Thank you for posting this. I would like to thermoform something a little more complex than that (shroud inside of a headlight). It looks like the PC has to be held in place during cooling to maintain the new shape. If you had something that looked a little more like a mountain range and you laid the plastic over the top of it and heated it more, would it form to the mountain range or just sort of sag and create a warped sheet?
If you did a mountain range type shape, you'd have to use thin PC, maybe thinner than .063, make a vaccum table, and drill holes in the valleys of the mold. I'm sure there's a video on making a DIY vacuum table somewhere.

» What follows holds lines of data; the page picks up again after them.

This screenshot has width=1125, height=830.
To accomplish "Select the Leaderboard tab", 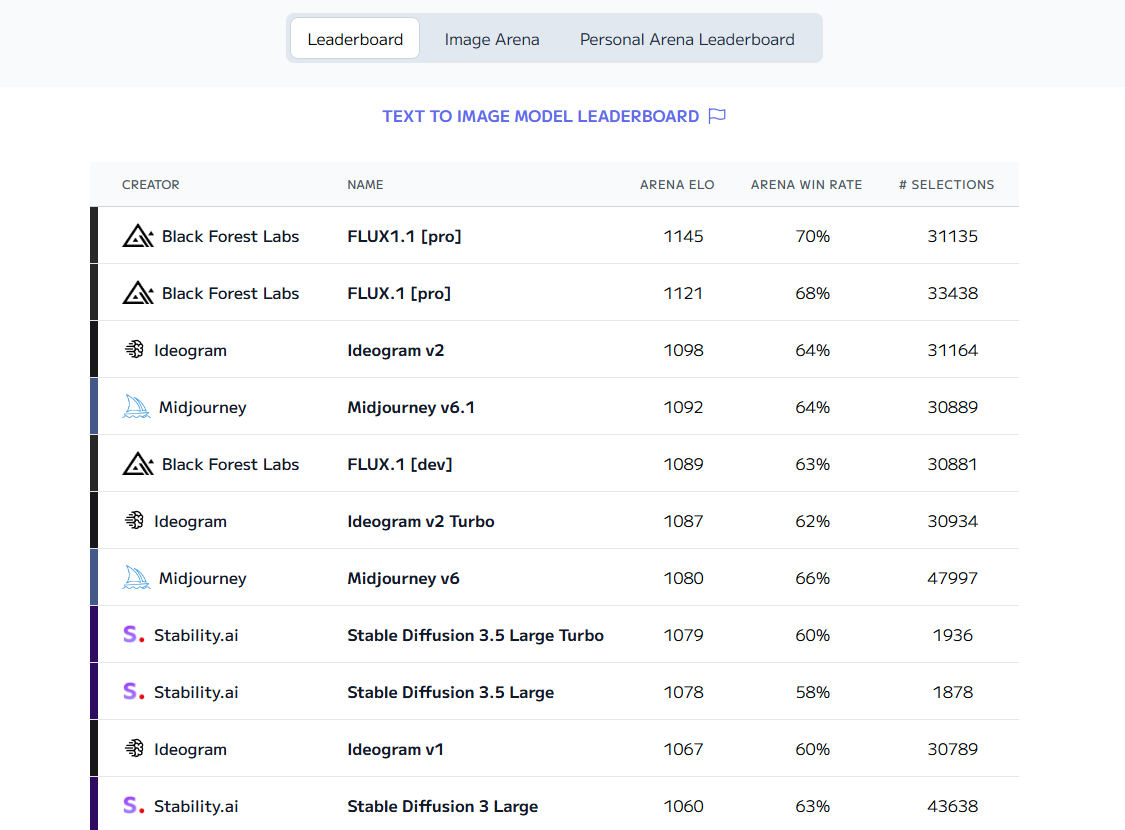I will 355,40.
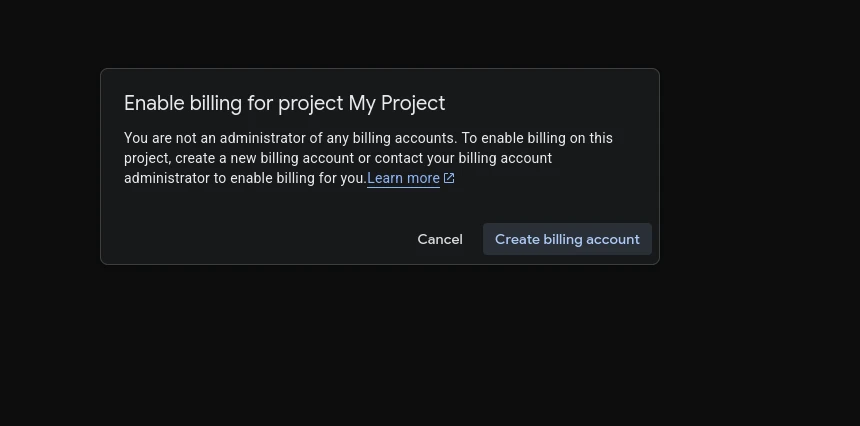Start creating a new billing account
The height and width of the screenshot is (426, 860).
pos(567,239)
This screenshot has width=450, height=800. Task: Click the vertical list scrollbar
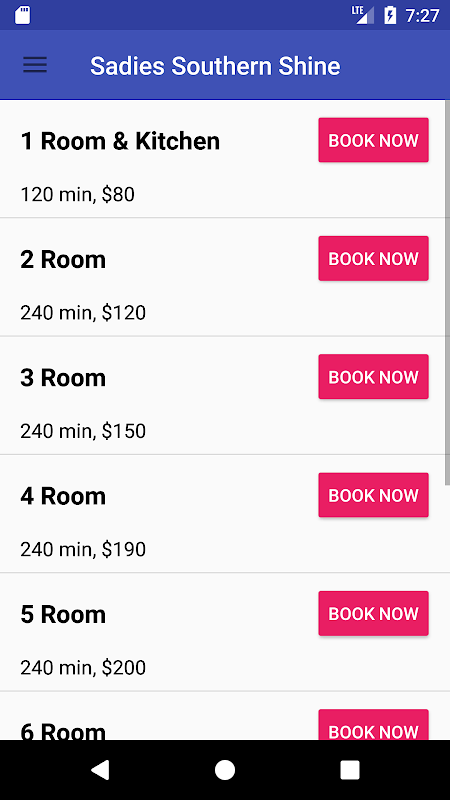[x=447, y=292]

@@backcountryshitok No, sorry. I used a different method altogether. If you want to see it you can go to the second episode on my channel antimattergarage.
Nice video buddy. How many mm is your sheet? Do you think for 1 or 2mm thickness I could get away with a home hairdryer or do I need equipment as the one you are using ? Thanks, Stavros
I am trying to thermoform a sheet of pc 6mm thick to form a roughly 80mm OD half pipe. So far mixed results. If I over heat bubbling occurs. I have to figure out some kind of a jig. Temperature control. Prior drying of pc sheets. Etc. Not easy to get a reliable repeatable product.

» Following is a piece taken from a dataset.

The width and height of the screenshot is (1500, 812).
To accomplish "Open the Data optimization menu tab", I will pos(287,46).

Let’s say someone has access to a large oven, what temperature would lexan like this have to get too, to achieve a bend. Trying to use glass out of a car as a template to recreate in lexan.

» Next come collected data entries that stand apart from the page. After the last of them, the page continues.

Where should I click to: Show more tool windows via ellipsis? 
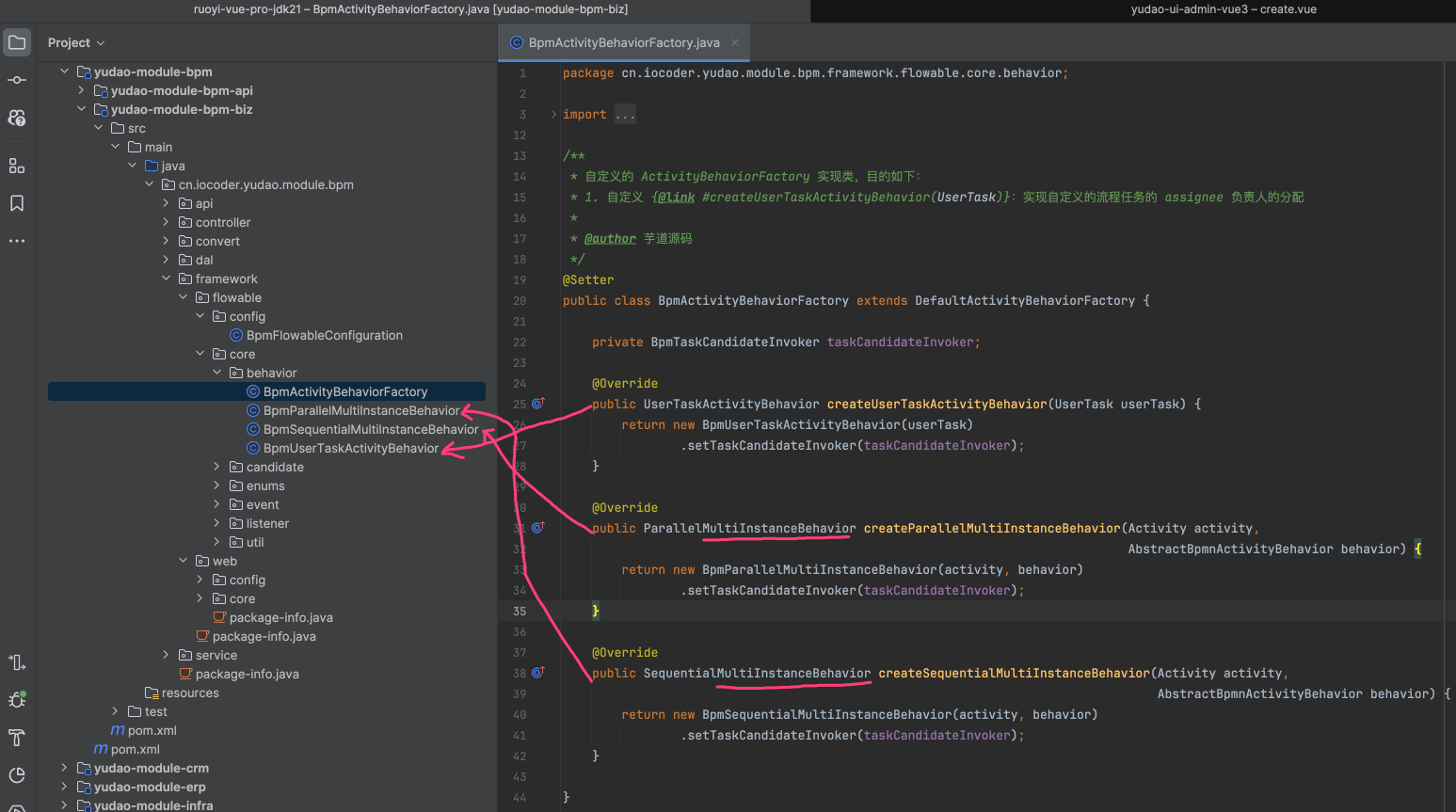pos(17,241)
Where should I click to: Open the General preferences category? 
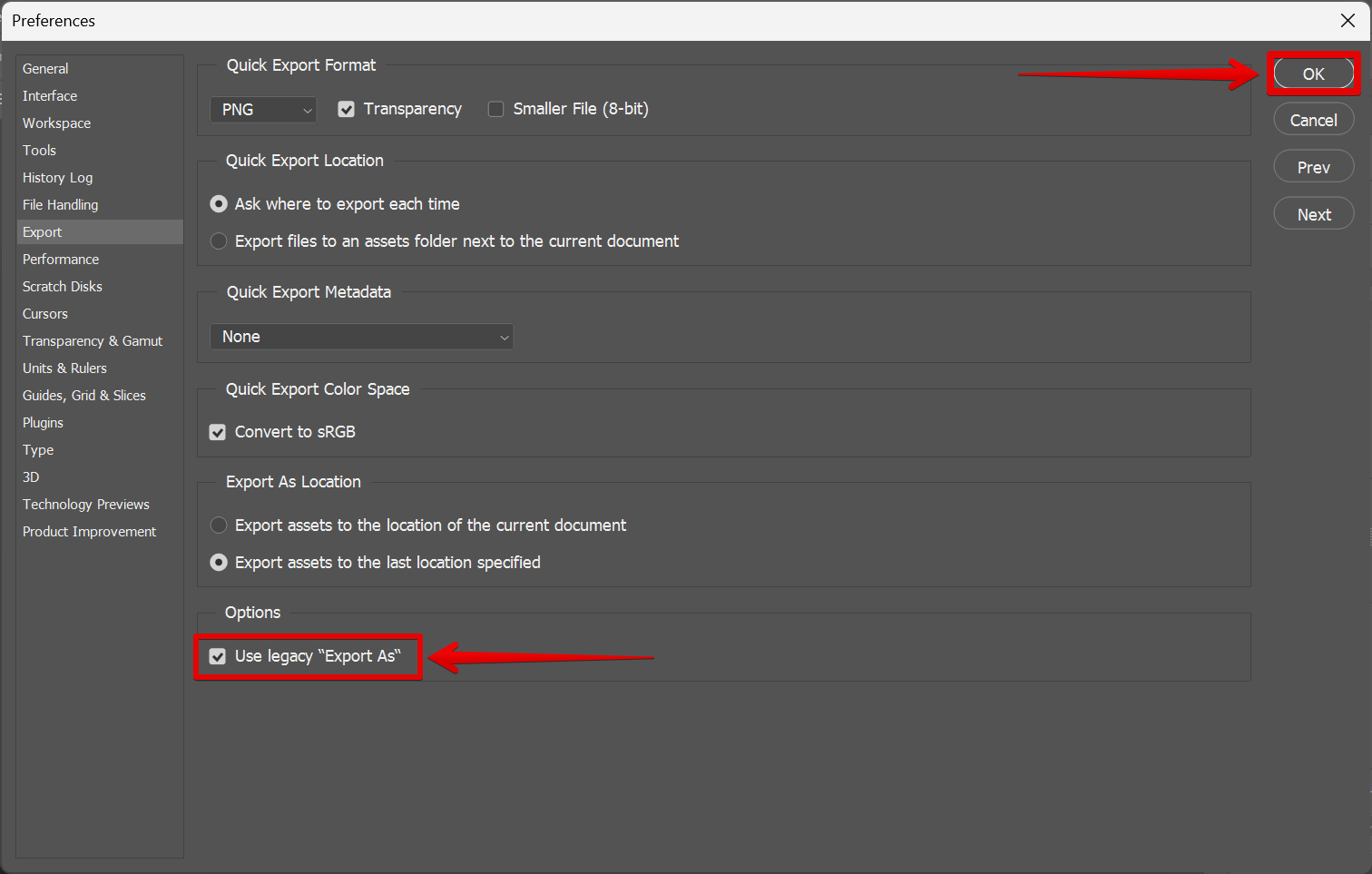click(45, 69)
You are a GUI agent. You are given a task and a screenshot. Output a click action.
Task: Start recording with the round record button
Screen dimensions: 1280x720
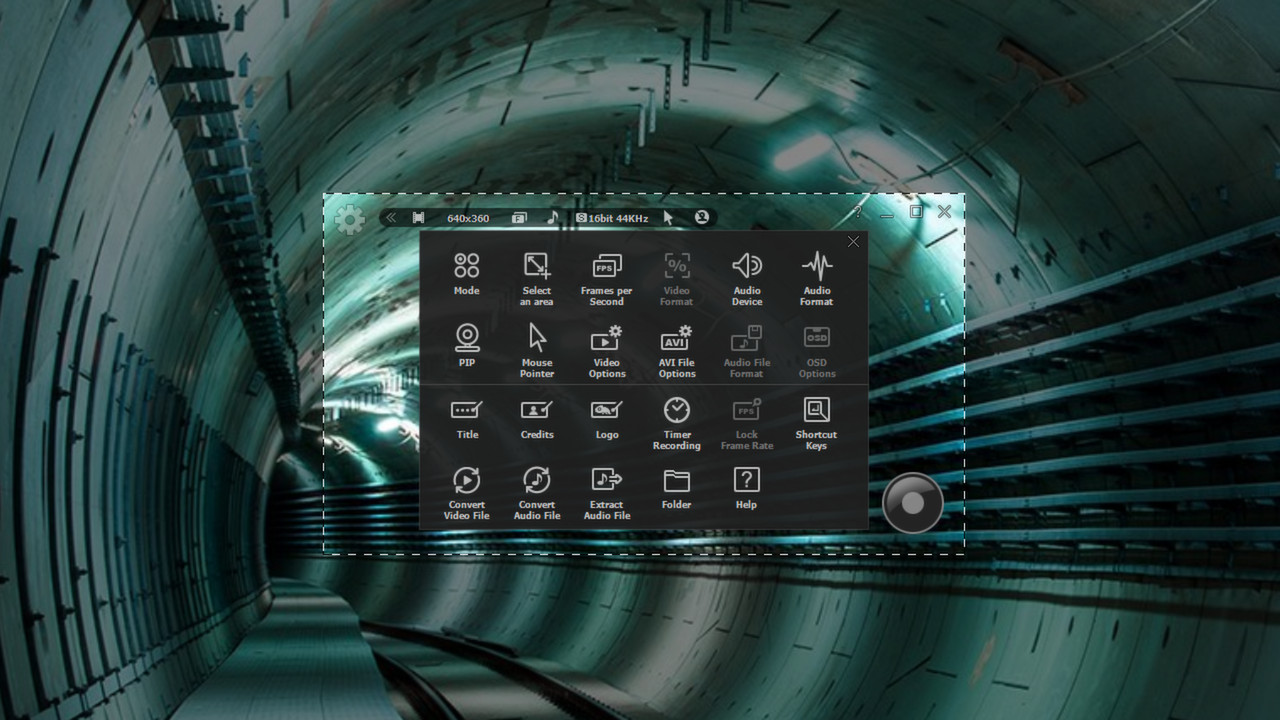(x=911, y=502)
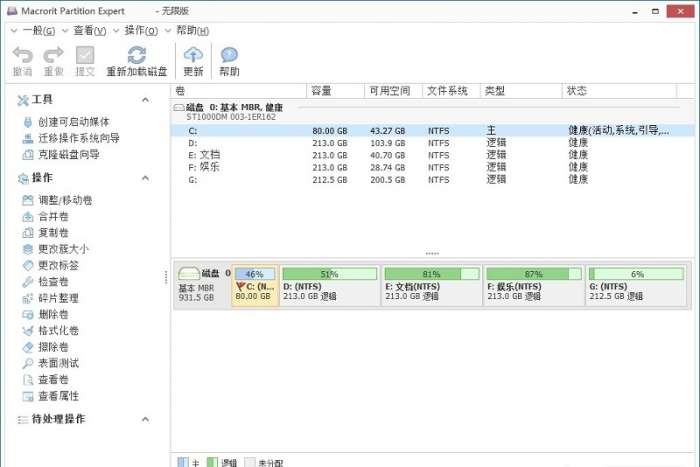Open the 查看(V) menu
This screenshot has height=467, width=700.
pos(92,31)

hi pal, I'll be trying to use PC as a taillight cover that was broken (lamps are rare and expensive), so it has to be formed to shape of the lamp. Any tips You could share? thanks
Been trying to do a pc .17 inch at least car roof and wondering if a heat gun ,little by little, will work in shaping it while the top is still on the car.... ???
Does anyone know if you could just put the entire piece to be molded into water @ specific temperature and then apply it to the mold? Or will crack on cool down?
No, unfortunately polycarbonate does not have the same "healing" qualities of plexiglass. You would get bubbles before it smoothed over. The trade off is it's much more durable because of the malleability.